La population civile est dans l’angoisse, la peur, l’inquiétude et la colère. Elle attend toujours, elle attend la fin de cette nouvelle agression israélienne, elle attend un changement et elle attend une solution politique.
Cette population civile en souffrance est divisée en trois parties. D’abord, les presque un million de personnes qui habitent le nord et la ville de Gaza, qui ont décidé de rester, au péril de leur vie. Elles ne veulent pas participer à un nouvel exil et préfèrent mourir debout, chez elles. Ensuite, les 750 000 déplacés, réfugiés dans les écoles et les hôpitaux dans des conditions humanitaires et sanitaires catastrophiques.

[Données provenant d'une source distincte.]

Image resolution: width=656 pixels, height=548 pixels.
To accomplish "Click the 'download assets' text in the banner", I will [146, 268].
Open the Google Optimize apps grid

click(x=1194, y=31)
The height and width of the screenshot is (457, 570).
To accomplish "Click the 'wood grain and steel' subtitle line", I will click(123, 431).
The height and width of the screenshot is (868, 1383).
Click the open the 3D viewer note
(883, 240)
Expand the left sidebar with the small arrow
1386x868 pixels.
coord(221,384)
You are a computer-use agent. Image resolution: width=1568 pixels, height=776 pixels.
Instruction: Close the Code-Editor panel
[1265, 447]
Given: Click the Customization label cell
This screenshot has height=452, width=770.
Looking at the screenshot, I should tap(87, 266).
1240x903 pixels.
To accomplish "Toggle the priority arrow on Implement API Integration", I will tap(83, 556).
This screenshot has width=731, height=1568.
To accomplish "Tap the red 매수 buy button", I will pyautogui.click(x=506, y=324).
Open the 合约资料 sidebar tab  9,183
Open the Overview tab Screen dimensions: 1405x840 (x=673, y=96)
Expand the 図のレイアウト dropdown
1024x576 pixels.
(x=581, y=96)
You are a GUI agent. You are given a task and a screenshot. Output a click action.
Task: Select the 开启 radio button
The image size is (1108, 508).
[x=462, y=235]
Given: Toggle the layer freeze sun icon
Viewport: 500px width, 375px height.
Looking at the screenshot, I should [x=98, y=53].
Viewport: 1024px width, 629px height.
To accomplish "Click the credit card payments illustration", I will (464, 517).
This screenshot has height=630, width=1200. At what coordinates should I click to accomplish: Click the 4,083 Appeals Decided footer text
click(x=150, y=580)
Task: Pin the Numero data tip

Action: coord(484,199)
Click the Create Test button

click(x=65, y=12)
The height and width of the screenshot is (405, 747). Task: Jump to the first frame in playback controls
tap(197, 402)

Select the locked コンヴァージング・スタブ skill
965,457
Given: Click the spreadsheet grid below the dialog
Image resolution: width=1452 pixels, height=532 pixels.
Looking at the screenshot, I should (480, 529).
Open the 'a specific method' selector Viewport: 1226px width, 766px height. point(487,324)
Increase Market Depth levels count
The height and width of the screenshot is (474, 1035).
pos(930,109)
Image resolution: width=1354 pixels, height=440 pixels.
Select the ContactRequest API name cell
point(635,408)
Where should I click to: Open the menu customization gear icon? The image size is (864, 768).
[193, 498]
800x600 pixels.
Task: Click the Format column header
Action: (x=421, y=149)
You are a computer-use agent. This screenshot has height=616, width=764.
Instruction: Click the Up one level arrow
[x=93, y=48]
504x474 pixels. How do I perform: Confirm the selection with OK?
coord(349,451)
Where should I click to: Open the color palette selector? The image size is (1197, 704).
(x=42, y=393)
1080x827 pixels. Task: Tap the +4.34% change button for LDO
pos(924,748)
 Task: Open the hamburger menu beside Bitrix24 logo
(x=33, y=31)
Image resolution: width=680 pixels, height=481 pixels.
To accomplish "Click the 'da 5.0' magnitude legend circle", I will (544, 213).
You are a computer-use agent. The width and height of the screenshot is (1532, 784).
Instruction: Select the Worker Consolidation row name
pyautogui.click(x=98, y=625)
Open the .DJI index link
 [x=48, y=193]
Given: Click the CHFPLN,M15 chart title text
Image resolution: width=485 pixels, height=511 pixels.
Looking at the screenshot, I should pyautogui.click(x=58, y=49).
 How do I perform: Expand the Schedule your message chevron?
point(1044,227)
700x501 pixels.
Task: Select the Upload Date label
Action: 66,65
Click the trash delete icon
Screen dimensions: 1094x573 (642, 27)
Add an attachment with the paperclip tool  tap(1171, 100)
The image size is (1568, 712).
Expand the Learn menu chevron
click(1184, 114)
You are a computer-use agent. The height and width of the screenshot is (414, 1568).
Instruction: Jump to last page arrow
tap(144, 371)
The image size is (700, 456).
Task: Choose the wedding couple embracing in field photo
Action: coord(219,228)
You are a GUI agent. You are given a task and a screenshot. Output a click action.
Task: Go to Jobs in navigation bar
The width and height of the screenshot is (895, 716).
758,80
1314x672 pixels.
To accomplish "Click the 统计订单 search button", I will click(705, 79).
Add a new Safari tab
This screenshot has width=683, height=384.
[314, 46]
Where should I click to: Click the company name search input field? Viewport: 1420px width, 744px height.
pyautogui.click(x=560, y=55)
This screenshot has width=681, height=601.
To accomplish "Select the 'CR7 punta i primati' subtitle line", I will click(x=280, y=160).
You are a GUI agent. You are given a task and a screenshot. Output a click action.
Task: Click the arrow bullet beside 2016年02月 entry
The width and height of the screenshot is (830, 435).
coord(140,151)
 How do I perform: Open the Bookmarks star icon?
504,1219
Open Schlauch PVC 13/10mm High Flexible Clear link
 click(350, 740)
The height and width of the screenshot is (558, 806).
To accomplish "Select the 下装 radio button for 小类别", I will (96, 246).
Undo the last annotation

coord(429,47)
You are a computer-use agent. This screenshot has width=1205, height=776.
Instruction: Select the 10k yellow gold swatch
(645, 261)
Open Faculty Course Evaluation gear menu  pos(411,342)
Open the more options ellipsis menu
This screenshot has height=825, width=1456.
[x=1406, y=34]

Enfin, les familles d’accueil au sud de la bande de Gaza qui ont reçu les déplacés chez eux et qui manquent, aussi, de nourriture et d’eau.
Même cette réalité, sur place, personne ne pourra la décrire vraiment
Même les réseaux sociaux censurent les publications des Palestiniens de Gaza sous les bombes ou les solidaires de la cause palestinienne. Ainsi, l’injustice se poursuit pour les Palestiniens. Moi-même, je suis obligé de mettre mes photos personnelles sur ma page Facebook pour pouvoir décrire la situation et témoigner de l’horreur absolue.
Même cette réalité, sur place, personne ne pourra la décrire vraiment. Un enfant de 5 ans, qui a perdu 25 membres de sa famille et qui est le seul survivant. Un père, qui a perdu ses 9 enfants et sa femme. Un jeune, qui devait se marier cette semaine et dont la fiancée a été assassinée par un missile israélien. Une petite-fille de 10 ans, qui voulait boire mais qui est tuée avant que sa mère ne lui donne le verre. Des familles entières, massacrées et effacées du registre civil palestinien. Et beaucoup d’autres histoires qui brisent nos cœurs, qui saignent jour et nuit.
Malgré l’ampleur de cette nouvelle agression israélienne contre les civils de Gaza, le bilan très lourd des victimes, l’impuissance, la peur, la crainte et l’inquiétude, la population de Gaza est confiante, elle tient bon. Pour le moment. Elle est fière de sa résilience, de sa patience et de sa résistance historique face à une armée puissante et soutenue, directement ou indirectement, par presque tous les pays de ce monde officiel, qui voient la paix et la justice assassinées sans bouger.
« Des familles entières, massacrées et effacées du registre civil palestinien. Et beaucoup d’autres histoires qui brisent nos cœurs, qui saignent jour et nuit. »
Les Palestiniens de Gaza ont fortement apprécié les manifestations de solidarité organisées dans beaucoup de pays, qui montrent une fois de plus que la cause de la Palestine est une cause de justice, une cause noble et que les personnes de bonne volonté dans le monde ne laissent pas passer ces crimes odieux.
L’armée israélienne profite de cette situation pour tuer des Palestiniens en Cisjordanie occupée, plus de 100 de nos frères ont été assassinés par des soldats et des colons israéliens depuis le début de cette nouvelle agression israélienne.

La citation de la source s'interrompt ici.